Akamai’s edge network is one of the biggest in the world, due to the company’s status as one of the world’s leading content delivery network providers. Despite being a leader in CDN, it has ambitions to disrupt the cloud computing landscape too, taking on the likes of AWS. Its plans resulted from its $900 million acquisition of the developer cloud infrastructure-as-a-service provider Linode LLC in early 2022.
Following that acquisition, Akamai launched its Connected Cloud platform last year. Its cloud infrastructure piggybacks on its CDN to span an impressive 4,200 locations in 134 countries, putting essential cloud resources such as compute, storage, databases and more, closer to users in virtually every region in the world. That’s why Akamai claims to be the most widely distributed cloud infrastructure platform of all, providing global reach and single-digit-millisecond latencies for high-performance workloads.
The scale of Akamai’s Gecko initiative will mean that developers no longer have to consider the limitations of their cloud platforms when building low-latency applications designed to be deployed at the edge, the company said.
Akamai says it expects to see big demand for Gecko, citing a 2023 study by ClearPath Strategies that found two-thirds of information technology decision-makers will increase their use of distributed cloud services in the next 12 months. A third of those respondents added that they consider the benefits of distributed cloud, such as the ability to process data at the edge, where it is created, to be mission-critical.
Akamai co-founder and Chief Executive Tom Leighton said Gecko is the most exciting development in the cloud in the last decade, representing the next phase of the company’s roadmap to build a more connected cloud platform for enterprises. “We began delivering on that roadmap with the launch of Akamai Connected Cloud and the rapid rollout of new core compute regions around the world,” Leighton said. “With Gecko, we’re furthering that vision by combining the computing power of our cloud platform with the proximity and efficiency of the edge, to put workloads closer to users than any other cloud provider. When we say we operate at planetary scale, this is what we mean.”

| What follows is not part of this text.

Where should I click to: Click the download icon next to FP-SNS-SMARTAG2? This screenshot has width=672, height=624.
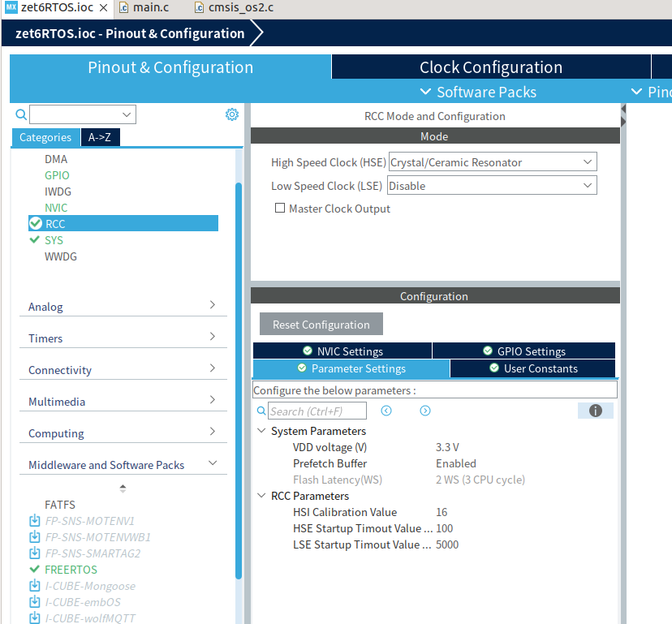click(x=35, y=553)
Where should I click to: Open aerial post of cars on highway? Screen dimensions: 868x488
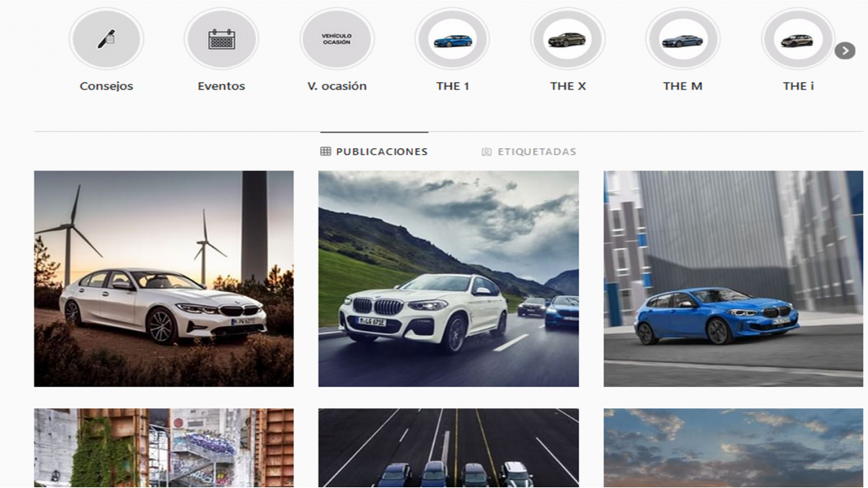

International Data Corp. analyst Dave McCarthy said Akamai is delivering on the promise it made when it first acquired Linode, integrating essential compute capabilities with its security and content delivery services. “What it’s doing now with Gecko is an example of the more distributed cloud world we’re heading towards, driven by enterprise demands to put compute and data closer to the edge,” he said.
There will be three steps to the rollout of Akamai Gecko, with phase one being to embed compute with support for virtual machines in 100 cities by the end of the year. So far, the company has already deployed Gecko-architected regions in underserved locations such as Hong Kong; Kuala Lumpur, Malaysia; Queretaro, Mexico; Johannesburg, South Africa; Bogota, Colombia; Denver, Colorado; Houston, Texas; Hamburg, Germany; and Marseille, France. Ultimately, Akamai intends to expand Gecko to hundreds of global cities in the coming years.
Phase two of Gecko is expected to kick off later this year, when Akamai adds support for application containers in those regions. Finally, phase three will see Gecko regions add support for automated workload orchestration, paving the way for developers to deploy high-performance applications across hundreds of distributed locations, with a consistent user experience in each one.